**WHAT IS REQUIRED**. Convert everything from the start of the records down to the line containing "Ö-Ő (870, 514)" into a numbered list, leaving out any blank lines.

>> START DATA FOR THIS EXERCISE

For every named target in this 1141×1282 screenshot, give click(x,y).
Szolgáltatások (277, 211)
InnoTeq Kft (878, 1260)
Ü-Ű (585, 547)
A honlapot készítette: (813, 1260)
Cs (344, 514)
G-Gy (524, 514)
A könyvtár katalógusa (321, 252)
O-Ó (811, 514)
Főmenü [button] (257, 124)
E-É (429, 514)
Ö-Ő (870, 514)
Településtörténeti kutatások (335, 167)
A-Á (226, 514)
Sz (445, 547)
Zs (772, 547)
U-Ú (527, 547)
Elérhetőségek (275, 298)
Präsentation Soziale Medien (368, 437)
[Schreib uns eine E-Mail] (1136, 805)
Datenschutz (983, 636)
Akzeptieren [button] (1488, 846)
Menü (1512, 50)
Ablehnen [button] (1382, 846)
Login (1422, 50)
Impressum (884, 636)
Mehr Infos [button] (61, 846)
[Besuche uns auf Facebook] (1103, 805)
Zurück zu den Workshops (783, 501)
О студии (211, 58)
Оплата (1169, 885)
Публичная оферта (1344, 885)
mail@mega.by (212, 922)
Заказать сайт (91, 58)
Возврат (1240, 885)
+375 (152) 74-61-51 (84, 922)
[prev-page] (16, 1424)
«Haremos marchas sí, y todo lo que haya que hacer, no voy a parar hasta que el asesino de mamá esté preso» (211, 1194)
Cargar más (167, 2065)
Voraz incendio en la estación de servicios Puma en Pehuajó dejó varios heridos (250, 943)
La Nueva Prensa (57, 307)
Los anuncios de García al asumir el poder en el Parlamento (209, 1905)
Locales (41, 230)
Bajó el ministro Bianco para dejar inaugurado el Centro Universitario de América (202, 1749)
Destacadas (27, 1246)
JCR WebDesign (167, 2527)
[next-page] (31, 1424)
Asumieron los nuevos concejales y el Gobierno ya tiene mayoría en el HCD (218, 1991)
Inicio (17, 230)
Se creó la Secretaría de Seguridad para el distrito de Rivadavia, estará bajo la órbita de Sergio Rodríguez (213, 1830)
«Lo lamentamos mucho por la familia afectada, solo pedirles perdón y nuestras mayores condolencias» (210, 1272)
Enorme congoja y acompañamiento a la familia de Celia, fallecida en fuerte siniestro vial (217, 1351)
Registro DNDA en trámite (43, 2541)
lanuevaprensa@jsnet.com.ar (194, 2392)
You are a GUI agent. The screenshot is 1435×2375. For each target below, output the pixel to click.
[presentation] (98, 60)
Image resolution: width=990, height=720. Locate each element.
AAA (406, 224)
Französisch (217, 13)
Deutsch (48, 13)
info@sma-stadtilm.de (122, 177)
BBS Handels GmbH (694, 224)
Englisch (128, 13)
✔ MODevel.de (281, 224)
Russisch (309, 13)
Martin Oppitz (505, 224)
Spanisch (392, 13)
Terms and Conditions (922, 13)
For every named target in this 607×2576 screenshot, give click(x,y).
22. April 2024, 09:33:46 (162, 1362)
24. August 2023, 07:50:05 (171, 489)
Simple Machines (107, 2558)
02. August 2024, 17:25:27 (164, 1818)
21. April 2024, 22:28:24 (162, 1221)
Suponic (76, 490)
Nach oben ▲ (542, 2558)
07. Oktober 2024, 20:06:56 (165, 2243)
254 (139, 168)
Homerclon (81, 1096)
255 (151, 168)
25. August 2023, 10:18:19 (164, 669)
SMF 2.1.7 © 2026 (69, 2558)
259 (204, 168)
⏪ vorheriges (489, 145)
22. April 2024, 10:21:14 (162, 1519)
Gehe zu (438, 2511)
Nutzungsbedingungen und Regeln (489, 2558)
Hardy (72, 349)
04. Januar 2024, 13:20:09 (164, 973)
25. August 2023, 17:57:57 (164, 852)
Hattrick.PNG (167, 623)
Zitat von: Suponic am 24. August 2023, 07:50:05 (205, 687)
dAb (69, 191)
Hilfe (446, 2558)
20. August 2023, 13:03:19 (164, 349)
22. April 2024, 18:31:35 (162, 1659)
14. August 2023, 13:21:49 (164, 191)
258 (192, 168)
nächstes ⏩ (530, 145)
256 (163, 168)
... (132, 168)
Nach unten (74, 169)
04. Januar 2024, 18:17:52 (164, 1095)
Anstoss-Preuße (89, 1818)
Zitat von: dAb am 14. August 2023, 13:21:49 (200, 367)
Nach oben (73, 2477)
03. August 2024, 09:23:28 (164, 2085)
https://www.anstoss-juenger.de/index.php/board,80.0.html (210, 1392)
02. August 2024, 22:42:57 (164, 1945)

>> END DATA FOR THIS EXERCISE

**WORKED ANSWER**.
1. For every named target in this 1141×1282 screenshot, give click(x,y).
2. Szolgáltatások (277, 211)
3. InnoTeq Kft (878, 1260)
4. Ü-Ű (585, 547)
5. A honlapot készítette: (813, 1260)
6. Cs (344, 514)
7. G-Gy (524, 514)
8. A könyvtár katalógusa (321, 252)
9. O-Ó (811, 514)
10. Főmenü [button] (257, 124)
11. E-É (429, 514)
12. Ö-Ő (870, 514)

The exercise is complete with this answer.